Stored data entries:
_ _ _ _ _ _ _
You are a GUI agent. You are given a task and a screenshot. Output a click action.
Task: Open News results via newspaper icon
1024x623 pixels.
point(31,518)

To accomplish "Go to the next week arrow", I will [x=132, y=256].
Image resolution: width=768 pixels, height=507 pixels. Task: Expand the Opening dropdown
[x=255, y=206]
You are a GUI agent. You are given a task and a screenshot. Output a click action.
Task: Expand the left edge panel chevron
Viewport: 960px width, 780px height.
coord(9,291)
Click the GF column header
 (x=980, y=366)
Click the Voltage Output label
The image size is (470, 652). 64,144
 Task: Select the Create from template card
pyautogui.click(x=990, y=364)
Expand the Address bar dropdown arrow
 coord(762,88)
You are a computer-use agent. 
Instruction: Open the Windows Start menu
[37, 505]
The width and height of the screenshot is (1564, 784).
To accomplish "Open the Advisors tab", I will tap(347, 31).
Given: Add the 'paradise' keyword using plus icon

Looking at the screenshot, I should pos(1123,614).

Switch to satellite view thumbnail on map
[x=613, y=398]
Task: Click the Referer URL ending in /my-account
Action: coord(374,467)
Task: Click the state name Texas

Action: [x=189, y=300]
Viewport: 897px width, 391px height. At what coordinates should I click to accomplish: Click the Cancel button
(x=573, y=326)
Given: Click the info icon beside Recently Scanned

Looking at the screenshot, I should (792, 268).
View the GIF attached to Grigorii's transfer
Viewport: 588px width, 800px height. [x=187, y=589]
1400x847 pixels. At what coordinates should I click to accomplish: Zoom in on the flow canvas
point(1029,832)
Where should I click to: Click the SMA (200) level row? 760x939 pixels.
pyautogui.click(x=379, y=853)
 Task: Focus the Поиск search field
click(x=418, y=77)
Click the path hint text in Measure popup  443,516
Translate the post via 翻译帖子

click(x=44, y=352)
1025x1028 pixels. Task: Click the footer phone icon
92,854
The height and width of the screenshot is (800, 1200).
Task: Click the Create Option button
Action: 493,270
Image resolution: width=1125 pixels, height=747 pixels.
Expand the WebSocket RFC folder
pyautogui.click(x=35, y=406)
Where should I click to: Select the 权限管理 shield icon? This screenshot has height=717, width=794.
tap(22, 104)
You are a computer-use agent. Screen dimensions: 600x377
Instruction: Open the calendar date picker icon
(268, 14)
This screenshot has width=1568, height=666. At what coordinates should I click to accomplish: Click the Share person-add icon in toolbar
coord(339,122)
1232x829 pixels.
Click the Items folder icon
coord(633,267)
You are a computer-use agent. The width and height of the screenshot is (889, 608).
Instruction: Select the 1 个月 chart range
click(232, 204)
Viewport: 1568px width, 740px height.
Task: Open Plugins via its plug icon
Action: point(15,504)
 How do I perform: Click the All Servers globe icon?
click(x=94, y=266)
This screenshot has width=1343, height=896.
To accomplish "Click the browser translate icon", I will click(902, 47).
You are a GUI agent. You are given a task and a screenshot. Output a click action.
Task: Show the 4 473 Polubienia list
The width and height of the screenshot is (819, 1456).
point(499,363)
_ _ _ _ _ _ _
ASSIGNED TASK
Look through the entries for lines containing the word "computer" and return each one.

SOLUTION
You are a computer-use agent. 
You are a computer-use agent. Screen dimensions: 600x377
You are a computer-use agent. The width and height of the screenshot is (889, 608).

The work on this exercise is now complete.